**What you are asked to do**
Format the rows as a JSON list of strings, one string per line with blank lines left out, covering only the line that contains "Viewport: 683px width, 571px" through the last line of the rows.

**Given data**
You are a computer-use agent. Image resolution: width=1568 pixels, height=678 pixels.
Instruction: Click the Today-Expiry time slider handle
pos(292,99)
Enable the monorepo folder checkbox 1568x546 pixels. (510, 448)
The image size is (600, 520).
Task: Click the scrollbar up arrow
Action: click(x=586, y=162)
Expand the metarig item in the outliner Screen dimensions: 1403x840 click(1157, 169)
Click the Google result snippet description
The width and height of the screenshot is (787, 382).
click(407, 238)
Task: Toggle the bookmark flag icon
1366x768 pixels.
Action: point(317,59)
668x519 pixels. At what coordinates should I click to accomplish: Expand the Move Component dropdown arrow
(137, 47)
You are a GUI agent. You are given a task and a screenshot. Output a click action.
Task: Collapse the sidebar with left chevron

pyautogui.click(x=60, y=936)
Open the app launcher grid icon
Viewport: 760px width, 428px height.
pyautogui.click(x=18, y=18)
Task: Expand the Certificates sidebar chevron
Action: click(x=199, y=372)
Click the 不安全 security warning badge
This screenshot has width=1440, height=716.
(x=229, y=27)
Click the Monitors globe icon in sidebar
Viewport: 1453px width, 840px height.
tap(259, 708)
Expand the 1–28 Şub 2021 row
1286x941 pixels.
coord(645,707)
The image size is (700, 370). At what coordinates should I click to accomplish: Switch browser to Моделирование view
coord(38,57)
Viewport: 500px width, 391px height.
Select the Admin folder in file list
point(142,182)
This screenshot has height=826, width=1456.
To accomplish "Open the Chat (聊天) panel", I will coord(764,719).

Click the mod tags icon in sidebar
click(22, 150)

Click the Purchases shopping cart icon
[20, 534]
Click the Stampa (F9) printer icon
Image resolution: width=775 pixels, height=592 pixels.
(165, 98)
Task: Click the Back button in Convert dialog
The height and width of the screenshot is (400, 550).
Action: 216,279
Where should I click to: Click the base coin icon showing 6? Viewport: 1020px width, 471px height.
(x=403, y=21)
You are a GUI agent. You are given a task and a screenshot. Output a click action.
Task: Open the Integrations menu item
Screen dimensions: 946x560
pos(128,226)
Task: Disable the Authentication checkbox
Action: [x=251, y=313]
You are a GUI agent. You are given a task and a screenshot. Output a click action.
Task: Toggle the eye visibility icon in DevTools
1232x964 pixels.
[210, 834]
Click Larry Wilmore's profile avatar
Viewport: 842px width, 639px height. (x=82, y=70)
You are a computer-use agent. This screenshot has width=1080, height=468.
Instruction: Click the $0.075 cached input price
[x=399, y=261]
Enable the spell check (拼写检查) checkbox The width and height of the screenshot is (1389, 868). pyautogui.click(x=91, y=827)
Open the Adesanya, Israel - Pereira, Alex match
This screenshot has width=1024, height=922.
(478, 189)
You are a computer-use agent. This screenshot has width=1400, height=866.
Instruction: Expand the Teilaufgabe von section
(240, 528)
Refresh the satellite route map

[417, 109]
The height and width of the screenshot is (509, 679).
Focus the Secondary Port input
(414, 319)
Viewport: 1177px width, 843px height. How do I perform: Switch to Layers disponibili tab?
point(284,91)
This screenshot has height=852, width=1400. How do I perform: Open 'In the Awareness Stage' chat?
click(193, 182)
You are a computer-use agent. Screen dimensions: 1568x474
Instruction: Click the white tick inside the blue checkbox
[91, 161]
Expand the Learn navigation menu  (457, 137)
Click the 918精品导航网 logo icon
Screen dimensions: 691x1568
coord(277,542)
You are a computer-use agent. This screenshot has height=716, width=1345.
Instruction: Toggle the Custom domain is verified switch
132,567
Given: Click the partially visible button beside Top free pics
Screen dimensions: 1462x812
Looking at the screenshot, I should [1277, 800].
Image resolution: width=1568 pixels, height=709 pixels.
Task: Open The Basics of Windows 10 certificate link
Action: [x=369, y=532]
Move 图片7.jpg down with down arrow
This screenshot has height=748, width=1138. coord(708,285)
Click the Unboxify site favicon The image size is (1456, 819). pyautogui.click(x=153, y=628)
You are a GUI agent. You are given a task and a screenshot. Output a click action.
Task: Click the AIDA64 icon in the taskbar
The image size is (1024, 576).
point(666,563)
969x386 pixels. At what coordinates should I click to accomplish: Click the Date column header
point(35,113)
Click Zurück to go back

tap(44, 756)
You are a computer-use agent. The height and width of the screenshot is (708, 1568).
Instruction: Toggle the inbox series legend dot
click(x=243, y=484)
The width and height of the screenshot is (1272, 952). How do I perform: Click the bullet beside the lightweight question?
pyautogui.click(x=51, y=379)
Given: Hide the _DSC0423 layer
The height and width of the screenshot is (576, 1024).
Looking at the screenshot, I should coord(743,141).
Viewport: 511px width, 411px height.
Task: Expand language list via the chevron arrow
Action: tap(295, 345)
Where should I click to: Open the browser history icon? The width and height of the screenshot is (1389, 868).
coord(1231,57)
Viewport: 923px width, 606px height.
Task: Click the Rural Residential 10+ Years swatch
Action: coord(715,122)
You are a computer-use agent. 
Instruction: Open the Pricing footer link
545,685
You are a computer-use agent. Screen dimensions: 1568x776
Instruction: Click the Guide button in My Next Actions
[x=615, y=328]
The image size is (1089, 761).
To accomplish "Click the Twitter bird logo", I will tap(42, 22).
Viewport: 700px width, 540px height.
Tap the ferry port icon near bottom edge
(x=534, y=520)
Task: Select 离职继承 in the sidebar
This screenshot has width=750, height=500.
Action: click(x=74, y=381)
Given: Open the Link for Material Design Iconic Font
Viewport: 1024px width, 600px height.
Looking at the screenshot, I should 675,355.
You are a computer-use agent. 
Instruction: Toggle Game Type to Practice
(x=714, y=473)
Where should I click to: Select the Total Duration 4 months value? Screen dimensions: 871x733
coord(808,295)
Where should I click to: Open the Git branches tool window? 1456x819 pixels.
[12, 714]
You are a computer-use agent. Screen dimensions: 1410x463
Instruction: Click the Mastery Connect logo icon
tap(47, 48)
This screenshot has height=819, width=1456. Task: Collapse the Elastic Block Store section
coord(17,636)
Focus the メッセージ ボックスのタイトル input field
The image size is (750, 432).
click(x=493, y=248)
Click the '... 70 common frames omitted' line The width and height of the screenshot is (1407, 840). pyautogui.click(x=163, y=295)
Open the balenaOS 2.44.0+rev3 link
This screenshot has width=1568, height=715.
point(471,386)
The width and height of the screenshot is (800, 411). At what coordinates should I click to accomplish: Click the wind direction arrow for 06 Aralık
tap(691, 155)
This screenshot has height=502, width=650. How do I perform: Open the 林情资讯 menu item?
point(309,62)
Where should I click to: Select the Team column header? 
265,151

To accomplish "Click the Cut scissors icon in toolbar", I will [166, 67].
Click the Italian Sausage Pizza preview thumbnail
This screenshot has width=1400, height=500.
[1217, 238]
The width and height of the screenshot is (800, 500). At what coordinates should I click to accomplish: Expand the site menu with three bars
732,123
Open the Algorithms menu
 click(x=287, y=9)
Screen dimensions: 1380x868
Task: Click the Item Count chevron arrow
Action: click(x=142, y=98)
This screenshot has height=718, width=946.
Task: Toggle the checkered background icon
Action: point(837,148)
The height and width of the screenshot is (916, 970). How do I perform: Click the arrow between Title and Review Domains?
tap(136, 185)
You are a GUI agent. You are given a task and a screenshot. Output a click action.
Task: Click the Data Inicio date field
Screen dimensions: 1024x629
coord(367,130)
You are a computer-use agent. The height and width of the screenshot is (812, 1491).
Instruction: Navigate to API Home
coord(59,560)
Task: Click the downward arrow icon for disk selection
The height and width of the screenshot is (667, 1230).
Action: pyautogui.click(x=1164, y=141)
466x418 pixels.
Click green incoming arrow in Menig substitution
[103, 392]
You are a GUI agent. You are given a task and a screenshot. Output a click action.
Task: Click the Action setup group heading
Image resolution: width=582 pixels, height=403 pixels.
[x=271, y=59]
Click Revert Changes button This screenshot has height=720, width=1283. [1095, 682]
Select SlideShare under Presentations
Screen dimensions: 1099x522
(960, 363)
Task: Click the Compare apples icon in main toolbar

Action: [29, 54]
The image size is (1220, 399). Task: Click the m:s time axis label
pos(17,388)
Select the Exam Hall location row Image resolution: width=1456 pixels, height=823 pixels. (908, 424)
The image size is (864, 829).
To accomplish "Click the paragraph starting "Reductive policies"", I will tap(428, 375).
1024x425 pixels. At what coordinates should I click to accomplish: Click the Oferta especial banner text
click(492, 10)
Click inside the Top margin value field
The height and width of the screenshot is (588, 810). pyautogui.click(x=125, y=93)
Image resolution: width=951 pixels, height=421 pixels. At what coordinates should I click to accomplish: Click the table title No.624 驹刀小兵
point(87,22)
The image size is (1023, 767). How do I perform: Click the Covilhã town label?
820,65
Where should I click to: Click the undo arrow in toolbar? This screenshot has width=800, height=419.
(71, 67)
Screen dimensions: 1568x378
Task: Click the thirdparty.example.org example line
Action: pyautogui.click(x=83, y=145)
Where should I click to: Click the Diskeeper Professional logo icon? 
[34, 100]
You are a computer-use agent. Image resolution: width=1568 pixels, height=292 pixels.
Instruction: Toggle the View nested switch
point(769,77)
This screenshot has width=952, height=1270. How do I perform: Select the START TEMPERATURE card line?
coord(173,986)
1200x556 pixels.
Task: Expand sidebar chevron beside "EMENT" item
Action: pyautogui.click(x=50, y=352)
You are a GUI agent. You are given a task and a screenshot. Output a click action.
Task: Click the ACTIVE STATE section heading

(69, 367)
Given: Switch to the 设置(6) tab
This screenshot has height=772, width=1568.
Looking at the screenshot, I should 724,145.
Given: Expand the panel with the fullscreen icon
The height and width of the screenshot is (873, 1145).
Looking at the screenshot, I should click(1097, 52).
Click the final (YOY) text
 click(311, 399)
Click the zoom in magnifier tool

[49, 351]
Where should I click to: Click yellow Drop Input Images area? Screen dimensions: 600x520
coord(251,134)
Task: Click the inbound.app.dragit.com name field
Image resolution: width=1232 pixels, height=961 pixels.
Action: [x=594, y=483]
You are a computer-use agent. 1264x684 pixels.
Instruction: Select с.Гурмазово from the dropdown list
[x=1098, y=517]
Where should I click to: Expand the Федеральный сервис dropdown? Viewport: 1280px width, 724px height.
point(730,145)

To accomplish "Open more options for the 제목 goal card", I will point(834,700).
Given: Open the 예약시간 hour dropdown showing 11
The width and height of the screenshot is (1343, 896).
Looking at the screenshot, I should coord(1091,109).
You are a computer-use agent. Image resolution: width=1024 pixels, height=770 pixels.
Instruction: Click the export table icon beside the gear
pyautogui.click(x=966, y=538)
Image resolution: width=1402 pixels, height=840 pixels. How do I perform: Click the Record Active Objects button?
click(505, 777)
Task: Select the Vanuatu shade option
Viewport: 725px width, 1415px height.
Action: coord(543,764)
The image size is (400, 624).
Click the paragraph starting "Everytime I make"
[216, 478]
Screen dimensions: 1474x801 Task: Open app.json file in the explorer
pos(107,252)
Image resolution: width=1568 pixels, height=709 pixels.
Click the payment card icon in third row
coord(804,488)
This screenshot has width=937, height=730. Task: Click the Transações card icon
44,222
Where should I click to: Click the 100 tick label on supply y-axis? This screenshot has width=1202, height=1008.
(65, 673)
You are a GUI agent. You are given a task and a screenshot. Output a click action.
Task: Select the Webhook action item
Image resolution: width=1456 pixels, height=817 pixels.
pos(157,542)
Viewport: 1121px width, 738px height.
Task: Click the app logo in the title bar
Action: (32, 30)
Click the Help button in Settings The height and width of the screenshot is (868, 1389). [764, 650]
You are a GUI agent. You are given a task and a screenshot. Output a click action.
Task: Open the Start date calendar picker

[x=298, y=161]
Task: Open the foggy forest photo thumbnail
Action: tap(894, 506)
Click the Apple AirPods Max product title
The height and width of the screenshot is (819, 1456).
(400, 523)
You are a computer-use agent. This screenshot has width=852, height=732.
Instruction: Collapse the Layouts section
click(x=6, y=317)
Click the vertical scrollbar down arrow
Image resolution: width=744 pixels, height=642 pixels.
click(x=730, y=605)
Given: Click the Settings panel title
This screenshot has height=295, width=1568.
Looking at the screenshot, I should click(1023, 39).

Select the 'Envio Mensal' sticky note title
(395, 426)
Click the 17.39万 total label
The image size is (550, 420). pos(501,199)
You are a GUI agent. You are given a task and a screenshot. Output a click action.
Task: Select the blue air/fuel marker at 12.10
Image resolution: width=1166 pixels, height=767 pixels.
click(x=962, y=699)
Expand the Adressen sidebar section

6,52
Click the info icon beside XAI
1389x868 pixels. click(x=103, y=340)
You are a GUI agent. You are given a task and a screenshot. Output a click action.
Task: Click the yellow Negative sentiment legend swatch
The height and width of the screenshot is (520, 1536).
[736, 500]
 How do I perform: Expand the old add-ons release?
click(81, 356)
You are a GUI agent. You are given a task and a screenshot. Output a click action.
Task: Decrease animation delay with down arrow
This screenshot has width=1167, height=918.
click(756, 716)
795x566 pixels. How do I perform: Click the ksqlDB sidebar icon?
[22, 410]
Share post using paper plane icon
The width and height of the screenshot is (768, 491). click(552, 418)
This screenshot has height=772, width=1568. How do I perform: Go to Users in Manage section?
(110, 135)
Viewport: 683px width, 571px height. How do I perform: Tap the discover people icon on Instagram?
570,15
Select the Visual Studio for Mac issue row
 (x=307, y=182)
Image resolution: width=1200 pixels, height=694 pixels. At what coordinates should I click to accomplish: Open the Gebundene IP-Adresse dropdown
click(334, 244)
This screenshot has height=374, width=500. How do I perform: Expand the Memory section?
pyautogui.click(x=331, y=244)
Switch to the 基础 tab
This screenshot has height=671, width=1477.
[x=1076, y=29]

**Solution to this problem**
[
  "Viewport: 683px width, 571px height. How do I perform: Tap the discover people icon on Instagram?",
  "570,15",
  "Select the Visual Studio for Mac issue row",
  " (x=307, y=182)",
  "Image resolution: width=1200 pixels, height=694 pixels. At what coordinates should I click to accomplish: Open the Gebundene IP-Adresse dropdown",
  "click(334, 244)",
  "This screenshot has height=374, width=500. How do I perform: Expand the Memory section?",
  "pyautogui.click(x=331, y=244)",
  "Switch to the 基础 tab",
  "This screenshot has height=671, width=1477.",
  "[x=1076, y=29]"
]